> Assignment
The required output is the exact run of lines below that opens at the line with "Screen dimensions: 840x490" and closes at the line with "Task: View the 58 Commits history".

> Provided entries
^^^^
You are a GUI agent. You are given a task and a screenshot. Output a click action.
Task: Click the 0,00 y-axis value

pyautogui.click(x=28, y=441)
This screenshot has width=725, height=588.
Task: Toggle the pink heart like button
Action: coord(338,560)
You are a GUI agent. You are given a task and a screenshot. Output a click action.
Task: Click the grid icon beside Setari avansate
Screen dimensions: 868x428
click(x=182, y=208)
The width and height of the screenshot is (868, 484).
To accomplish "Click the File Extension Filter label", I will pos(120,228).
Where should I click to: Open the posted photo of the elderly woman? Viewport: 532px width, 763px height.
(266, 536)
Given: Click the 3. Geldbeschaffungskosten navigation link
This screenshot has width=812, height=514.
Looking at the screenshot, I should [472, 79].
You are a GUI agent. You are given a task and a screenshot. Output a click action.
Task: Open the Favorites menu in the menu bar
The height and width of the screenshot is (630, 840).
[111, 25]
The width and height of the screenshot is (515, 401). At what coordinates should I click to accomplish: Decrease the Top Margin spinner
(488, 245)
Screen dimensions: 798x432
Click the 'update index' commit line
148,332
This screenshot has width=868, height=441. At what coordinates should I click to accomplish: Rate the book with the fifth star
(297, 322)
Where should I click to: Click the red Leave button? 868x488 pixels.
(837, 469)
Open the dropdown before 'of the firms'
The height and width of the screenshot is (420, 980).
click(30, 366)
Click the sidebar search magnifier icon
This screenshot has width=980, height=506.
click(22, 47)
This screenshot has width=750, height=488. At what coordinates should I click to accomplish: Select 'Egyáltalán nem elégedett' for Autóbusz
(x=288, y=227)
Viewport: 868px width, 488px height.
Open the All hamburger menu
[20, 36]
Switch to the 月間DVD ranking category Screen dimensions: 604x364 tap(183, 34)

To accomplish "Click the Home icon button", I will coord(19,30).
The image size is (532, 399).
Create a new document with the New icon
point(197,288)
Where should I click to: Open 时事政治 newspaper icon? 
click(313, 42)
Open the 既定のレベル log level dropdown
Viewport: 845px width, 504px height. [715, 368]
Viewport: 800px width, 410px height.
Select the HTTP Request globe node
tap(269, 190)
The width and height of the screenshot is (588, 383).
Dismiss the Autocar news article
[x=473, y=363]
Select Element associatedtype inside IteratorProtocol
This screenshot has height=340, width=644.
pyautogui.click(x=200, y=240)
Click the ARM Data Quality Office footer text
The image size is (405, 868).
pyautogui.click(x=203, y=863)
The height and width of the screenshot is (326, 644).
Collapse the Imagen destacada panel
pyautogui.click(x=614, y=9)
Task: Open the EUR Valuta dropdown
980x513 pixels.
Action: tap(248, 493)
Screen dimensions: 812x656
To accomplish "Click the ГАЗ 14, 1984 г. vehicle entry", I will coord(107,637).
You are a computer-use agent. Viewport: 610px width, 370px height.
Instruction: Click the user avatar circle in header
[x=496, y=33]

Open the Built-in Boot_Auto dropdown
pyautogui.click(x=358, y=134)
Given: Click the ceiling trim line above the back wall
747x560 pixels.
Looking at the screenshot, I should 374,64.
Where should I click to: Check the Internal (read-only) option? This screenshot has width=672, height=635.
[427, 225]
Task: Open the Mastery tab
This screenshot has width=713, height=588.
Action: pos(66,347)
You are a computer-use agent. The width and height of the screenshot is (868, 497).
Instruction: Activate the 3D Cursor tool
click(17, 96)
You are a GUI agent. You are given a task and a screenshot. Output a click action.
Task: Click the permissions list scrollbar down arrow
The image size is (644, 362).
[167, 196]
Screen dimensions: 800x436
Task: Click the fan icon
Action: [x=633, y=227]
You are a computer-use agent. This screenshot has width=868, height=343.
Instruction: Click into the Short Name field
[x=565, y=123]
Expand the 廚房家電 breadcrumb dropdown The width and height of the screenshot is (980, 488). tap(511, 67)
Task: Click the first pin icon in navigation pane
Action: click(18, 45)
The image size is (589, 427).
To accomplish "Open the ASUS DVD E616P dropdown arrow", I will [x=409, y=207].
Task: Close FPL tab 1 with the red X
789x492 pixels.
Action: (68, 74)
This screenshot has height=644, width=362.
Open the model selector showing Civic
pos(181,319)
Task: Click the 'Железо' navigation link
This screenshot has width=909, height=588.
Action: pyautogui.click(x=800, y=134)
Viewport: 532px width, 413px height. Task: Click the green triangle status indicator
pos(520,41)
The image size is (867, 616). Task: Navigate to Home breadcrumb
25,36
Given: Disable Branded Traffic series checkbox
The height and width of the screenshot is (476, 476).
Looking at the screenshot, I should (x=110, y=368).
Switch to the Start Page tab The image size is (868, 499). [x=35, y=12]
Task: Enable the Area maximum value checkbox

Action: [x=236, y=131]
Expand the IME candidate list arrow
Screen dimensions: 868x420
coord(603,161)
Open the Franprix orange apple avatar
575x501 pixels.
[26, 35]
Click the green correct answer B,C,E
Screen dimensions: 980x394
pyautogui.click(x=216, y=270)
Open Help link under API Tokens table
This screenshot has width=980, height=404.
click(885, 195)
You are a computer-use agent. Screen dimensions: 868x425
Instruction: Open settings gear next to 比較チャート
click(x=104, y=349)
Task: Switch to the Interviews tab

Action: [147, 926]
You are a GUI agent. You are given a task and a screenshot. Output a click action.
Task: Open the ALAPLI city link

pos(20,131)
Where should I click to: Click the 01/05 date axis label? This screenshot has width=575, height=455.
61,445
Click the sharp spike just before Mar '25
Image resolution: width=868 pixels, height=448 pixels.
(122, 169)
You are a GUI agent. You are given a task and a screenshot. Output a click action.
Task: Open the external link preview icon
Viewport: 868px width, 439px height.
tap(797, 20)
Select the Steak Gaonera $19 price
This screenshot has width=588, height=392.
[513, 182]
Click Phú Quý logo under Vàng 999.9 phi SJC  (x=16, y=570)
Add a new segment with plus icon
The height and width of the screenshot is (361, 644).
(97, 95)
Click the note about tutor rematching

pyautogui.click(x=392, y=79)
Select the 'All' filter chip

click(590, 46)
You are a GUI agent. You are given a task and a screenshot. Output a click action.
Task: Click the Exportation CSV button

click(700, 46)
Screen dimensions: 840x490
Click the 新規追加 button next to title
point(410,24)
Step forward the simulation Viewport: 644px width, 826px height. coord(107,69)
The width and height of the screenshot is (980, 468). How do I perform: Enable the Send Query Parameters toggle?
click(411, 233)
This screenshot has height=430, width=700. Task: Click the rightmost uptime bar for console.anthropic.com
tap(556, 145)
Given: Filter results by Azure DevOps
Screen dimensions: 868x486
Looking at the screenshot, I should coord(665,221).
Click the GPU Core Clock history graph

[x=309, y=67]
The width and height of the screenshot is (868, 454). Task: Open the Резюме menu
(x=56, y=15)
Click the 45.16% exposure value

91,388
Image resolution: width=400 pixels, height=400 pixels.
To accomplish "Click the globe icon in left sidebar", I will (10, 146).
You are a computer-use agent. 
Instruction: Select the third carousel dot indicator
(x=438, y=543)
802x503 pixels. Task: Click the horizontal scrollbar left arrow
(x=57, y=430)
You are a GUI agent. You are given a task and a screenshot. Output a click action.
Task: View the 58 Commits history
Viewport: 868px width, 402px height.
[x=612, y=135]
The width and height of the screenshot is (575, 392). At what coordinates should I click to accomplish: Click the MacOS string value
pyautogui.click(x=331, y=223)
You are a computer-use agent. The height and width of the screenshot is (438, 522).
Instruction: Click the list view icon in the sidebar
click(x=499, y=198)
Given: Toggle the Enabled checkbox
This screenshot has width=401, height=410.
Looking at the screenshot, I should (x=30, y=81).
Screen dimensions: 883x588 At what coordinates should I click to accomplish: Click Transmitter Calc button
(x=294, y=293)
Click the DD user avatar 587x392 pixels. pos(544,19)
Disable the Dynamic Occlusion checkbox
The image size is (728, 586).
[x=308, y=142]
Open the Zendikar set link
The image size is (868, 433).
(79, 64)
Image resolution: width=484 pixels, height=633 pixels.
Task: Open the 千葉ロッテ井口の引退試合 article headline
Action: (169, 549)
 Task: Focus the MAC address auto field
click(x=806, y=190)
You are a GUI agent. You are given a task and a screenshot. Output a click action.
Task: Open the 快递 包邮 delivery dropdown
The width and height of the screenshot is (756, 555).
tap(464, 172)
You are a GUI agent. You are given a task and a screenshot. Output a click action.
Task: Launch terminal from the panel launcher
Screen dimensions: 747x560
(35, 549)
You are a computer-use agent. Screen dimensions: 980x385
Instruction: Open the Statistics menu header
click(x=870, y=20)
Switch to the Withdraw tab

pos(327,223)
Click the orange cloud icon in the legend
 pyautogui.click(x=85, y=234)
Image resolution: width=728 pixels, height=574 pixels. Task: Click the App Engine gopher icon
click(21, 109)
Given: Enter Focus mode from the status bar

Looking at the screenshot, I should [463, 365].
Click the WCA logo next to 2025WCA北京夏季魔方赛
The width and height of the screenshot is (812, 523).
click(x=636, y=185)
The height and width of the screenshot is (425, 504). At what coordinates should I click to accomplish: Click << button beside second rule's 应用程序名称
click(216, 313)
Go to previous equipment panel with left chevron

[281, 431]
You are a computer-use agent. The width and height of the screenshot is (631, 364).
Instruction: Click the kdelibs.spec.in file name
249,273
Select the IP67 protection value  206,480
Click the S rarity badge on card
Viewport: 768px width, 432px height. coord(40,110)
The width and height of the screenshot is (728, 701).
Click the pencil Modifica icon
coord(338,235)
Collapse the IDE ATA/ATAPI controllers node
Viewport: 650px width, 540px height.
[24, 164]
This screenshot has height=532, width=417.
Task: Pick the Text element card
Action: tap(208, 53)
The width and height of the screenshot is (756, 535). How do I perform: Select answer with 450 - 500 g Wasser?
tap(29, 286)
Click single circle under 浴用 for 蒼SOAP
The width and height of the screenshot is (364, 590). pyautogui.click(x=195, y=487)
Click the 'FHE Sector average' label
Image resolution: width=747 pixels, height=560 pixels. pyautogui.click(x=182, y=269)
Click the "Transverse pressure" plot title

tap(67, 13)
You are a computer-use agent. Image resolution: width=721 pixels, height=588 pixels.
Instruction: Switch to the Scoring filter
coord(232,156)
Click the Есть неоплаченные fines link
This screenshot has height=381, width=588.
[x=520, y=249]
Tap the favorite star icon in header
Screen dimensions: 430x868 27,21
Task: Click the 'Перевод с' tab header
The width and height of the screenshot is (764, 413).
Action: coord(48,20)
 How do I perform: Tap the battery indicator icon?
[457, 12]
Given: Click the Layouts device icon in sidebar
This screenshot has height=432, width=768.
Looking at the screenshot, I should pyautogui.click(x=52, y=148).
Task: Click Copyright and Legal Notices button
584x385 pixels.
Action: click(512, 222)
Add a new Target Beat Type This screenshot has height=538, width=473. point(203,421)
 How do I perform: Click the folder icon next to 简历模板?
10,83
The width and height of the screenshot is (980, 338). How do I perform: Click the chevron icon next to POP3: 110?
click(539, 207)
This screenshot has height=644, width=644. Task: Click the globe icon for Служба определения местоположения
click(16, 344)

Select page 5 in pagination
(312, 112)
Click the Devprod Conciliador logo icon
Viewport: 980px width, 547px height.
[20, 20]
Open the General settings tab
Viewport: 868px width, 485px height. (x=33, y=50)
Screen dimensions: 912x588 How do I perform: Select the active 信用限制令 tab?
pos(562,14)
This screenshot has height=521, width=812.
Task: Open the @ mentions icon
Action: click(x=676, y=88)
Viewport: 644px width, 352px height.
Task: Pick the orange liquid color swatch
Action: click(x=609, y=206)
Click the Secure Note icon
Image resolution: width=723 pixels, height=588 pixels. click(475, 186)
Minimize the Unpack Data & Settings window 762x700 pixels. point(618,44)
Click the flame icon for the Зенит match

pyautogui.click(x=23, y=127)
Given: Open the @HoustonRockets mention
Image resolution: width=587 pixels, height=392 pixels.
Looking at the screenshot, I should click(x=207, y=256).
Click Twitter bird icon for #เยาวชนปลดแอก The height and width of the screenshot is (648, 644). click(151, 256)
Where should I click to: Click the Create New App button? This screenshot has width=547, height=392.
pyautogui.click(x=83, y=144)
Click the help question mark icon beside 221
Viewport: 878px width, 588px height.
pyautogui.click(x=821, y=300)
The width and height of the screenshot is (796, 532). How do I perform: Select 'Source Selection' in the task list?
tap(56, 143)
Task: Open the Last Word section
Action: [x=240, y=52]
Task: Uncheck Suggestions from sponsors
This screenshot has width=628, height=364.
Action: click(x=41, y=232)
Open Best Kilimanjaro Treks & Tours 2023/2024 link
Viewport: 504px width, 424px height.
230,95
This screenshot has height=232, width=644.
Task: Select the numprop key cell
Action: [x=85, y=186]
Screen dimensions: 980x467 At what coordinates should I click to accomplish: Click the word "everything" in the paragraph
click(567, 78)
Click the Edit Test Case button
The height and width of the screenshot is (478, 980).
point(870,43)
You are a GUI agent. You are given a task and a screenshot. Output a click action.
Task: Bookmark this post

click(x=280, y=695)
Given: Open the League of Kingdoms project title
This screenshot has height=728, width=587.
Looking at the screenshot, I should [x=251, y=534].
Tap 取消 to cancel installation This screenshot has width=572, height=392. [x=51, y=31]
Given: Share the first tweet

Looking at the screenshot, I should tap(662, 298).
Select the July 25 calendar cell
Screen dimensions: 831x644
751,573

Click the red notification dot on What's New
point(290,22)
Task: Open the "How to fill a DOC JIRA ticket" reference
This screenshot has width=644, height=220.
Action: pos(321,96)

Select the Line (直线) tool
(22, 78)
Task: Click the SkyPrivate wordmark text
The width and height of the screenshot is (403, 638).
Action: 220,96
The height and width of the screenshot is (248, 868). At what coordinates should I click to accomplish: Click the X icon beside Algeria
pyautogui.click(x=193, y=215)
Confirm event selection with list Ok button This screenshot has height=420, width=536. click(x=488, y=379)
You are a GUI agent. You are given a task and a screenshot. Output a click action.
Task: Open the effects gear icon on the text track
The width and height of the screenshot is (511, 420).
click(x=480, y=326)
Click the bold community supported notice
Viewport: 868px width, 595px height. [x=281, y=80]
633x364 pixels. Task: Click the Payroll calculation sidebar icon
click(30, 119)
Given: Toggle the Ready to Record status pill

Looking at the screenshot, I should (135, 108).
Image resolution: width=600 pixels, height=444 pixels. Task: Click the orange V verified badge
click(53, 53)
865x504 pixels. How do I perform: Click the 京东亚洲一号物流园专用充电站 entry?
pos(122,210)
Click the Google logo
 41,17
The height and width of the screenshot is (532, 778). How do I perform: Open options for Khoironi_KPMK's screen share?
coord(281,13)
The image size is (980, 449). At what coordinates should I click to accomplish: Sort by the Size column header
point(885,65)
^^^^
> Solved problem
Screen dimensions: 840x490
Click the 新規追加 button next to title
point(410,24)
Step forward the simulation Viewport: 644px width, 826px height. coord(107,69)
The width and height of the screenshot is (980, 468). How do I perform: Enable the Send Query Parameters toggle?
click(411, 233)
This screenshot has height=430, width=700. Task: Click the rightmost uptime bar for console.anthropic.com
tap(556, 145)
Given: Filter results by Azure DevOps
Screen dimensions: 868x486
Looking at the screenshot, I should coord(665,221).
Click the GPU Core Clock history graph

[x=309, y=67]
The width and height of the screenshot is (868, 454). Task: Open the Резюме menu
(x=56, y=15)
Click the 45.16% exposure value

91,388
Image resolution: width=400 pixels, height=400 pixels.
To accomplish "Click the globe icon in left sidebar", I will (10, 146).
You are a computer-use agent. 
Instruction: Select the third carousel dot indicator
(x=438, y=543)
802x503 pixels. Task: Click the horizontal scrollbar left arrow
(x=57, y=430)
You are a GUI agent. You are given a task and a screenshot. Output a click action.
Task: View the 58 Commits history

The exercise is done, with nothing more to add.